Adopcja kota to nie tylko dobry uczynek, ale również świetny sposób na to, aby zyskać przyjaciela na wiele następnych lat. Trzeba się jednak liczyć z tym, że przygarnięty mruczek nie od razu zaakceptuje swoją nową rodzinę. Zdarza się, że nawet kilka tygodni po adopcji kot wciąż nie daje się dotknąć i unika towarzystwa domowników. Dlaczego tak się dzieje? Możliwe przyczyny omawiamy w naszym poradniku.
Jeśli od adopcji minęło dopiero kilka tygodni, to nie ma jeszcze powodu do zmartwień. Kot mają różne charaktery, doświadczenia, z zasady nie są tak towarzyskie jak psy. Dlatego warto jeszcze poczekać. Być może adoptowany mruczek wciąż przekonuje się do nowej rodziny i wkrótce całkowicie jej zaufa.
Trzeba brać pod uwagę, że nieufność adoptowanego kota jest pochodną nieodpowiadającego mu porządku w domu. Jeśli kot np. nie znosi hałasów, a dzieci całe dnie głośno się bawią, to trudno się dziwić, że mruczek preferuje ukrywanie się w kątach.

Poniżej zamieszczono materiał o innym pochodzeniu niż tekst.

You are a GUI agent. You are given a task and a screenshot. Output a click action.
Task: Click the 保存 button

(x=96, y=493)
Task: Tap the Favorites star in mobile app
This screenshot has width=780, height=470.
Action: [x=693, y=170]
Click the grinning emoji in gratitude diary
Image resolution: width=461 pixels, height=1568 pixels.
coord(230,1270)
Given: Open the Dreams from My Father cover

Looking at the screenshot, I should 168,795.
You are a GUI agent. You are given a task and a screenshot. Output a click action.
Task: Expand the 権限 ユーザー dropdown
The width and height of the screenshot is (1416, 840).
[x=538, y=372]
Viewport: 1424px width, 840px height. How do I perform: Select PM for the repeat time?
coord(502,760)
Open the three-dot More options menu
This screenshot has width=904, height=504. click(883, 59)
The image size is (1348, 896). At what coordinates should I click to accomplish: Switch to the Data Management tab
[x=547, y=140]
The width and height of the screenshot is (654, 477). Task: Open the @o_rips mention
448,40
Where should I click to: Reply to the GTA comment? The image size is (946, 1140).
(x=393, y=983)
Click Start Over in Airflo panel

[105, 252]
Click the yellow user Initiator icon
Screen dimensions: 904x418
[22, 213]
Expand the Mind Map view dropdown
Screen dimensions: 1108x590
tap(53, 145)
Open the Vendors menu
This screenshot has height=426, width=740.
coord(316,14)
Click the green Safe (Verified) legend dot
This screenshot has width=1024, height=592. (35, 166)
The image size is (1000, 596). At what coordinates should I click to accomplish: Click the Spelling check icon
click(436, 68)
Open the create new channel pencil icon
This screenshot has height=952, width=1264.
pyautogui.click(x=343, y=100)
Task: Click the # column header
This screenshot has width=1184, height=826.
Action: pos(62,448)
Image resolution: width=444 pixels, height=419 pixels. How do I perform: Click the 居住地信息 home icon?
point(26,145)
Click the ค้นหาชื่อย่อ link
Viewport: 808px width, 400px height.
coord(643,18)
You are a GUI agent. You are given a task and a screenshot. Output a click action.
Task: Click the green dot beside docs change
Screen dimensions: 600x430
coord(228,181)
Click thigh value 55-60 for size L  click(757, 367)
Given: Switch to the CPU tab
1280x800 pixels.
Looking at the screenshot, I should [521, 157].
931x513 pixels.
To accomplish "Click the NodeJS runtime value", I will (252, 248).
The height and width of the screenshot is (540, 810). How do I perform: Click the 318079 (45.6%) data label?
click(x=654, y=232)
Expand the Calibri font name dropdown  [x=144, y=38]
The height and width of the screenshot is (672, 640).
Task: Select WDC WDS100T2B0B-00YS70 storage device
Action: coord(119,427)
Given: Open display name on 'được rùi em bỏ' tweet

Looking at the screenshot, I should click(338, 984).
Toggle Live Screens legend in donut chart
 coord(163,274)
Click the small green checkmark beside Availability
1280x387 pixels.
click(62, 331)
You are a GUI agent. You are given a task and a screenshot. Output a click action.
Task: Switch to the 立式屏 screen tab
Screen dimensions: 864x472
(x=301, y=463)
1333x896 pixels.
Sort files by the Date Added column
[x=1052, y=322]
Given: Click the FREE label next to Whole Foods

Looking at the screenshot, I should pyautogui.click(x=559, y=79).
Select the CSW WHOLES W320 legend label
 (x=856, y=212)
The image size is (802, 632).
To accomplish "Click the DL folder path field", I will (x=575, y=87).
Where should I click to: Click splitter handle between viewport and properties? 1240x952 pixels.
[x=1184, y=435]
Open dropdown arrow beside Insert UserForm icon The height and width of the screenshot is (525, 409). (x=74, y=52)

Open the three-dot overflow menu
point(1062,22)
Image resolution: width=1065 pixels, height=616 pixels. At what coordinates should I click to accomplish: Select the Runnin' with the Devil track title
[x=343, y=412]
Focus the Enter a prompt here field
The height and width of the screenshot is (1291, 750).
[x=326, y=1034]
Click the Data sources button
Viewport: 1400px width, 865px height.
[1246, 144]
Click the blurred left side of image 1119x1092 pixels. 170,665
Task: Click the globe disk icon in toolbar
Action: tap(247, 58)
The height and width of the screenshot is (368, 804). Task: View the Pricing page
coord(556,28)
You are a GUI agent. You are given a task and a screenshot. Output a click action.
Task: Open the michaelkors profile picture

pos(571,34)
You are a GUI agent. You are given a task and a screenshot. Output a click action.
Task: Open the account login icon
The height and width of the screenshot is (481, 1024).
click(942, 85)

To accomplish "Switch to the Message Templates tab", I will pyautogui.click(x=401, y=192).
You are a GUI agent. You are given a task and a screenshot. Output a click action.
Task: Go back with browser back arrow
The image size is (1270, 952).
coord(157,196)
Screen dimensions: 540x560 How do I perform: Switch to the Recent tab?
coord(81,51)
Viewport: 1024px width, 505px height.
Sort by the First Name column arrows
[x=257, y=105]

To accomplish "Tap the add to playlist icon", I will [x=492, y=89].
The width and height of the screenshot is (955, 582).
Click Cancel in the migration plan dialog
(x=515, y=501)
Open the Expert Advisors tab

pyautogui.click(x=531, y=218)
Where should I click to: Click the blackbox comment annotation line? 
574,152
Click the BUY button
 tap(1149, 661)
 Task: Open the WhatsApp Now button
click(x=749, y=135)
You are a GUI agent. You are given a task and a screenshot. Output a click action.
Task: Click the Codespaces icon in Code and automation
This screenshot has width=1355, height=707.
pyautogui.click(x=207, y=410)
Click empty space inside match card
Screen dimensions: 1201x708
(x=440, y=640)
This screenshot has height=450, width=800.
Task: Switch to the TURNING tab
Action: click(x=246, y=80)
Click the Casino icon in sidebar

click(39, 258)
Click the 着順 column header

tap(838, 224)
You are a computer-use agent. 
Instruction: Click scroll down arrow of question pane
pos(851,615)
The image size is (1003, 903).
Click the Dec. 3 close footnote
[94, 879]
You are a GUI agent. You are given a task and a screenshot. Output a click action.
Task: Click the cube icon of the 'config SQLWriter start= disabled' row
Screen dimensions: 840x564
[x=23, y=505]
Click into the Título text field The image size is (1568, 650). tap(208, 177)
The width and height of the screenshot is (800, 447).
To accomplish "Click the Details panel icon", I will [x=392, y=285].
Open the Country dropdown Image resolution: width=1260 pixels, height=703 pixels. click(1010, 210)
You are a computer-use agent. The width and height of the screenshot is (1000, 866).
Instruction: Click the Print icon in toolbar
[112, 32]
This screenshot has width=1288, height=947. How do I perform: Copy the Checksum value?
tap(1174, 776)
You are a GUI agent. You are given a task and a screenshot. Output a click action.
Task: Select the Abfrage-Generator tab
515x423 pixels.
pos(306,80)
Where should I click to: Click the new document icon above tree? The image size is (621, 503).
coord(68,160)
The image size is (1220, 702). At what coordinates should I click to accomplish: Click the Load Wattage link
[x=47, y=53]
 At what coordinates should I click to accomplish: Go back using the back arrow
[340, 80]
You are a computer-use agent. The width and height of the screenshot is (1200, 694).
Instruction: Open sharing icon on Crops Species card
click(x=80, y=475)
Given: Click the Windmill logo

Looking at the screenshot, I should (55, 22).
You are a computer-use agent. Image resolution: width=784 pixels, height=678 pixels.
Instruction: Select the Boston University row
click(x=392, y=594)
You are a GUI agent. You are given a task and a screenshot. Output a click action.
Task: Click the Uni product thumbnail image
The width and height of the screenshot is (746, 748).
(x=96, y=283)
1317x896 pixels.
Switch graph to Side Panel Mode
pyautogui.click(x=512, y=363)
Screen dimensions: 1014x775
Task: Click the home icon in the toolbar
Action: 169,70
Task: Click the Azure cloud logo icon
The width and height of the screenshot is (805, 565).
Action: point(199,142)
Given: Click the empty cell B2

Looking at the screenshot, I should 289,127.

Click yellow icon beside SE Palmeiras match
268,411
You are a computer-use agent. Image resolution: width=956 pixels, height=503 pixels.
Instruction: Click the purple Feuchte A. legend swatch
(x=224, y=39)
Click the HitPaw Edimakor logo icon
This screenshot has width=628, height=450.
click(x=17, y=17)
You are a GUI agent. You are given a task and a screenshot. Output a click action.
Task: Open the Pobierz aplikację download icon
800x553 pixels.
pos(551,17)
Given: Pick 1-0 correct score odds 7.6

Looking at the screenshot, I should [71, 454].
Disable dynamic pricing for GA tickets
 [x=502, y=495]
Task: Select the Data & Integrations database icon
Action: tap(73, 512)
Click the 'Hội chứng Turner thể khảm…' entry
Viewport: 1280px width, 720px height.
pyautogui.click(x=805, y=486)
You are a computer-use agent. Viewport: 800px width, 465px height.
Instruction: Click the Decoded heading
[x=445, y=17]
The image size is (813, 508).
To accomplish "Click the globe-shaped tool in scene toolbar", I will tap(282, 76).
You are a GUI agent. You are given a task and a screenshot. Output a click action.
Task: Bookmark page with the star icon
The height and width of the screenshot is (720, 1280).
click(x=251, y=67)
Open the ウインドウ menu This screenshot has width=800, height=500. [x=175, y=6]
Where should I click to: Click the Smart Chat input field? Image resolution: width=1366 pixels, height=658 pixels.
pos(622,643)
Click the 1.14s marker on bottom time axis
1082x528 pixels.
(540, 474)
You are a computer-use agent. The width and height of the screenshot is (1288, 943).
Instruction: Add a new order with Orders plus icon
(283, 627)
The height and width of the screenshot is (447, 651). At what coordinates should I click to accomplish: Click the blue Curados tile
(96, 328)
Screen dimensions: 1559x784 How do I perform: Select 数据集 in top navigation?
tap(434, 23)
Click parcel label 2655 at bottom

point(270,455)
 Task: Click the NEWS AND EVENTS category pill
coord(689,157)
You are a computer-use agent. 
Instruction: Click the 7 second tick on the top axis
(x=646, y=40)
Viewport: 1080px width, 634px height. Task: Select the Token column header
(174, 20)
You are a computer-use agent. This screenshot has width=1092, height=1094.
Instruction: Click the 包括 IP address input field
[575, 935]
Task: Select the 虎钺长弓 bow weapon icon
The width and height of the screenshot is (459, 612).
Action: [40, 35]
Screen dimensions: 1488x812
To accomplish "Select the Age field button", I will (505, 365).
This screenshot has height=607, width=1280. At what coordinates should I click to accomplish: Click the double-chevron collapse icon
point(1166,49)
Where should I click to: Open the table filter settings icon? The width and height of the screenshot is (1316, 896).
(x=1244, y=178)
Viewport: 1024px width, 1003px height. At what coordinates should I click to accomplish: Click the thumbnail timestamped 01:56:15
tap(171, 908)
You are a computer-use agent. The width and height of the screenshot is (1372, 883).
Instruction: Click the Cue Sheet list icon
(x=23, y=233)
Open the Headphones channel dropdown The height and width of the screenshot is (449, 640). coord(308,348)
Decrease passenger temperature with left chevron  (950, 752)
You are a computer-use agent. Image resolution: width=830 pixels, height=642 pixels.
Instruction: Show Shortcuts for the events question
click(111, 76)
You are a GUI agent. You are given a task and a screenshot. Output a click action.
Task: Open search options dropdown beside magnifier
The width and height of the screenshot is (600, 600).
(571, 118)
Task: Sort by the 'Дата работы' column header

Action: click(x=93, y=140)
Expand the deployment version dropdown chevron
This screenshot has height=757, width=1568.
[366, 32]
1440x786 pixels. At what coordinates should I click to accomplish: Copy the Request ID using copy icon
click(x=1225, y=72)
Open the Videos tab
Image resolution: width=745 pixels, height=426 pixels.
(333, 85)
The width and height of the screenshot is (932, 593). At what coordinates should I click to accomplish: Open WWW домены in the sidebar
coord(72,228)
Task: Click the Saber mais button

Może się okazać, że kot po prostu Cię nie zaakceptował i musisz włożyć więcej wysiłku w zbudowanie dobrej relacji z mruczkiem. Często dzieje się tak w sytuacji, gdy po adopcji kot na wiele godzin zostaje sam w domu i brakuje mu bezpośredniego kontaktu z nowym właścicielem, przez co nie może go lepiej poznać.
Ten scenariusz również jest bardzo prawdopodobny, zwłaszcza jeśli kot wcześniej miał dom i został adoptowany ze schroniska. Może się okazać, że w przeszłości mruczek był maltretowany przez ludzi, a więc trudno się dziwić, że dziś zachowuje dystans i musi upłynąć dużo wody w Wiśle, aby ponownie komuś zaufał. Cierpliwość, praca nad sobą, nienarzucanie się, życzliwość – to najlepsze, co możesz zrobić w obecnej sytuacji.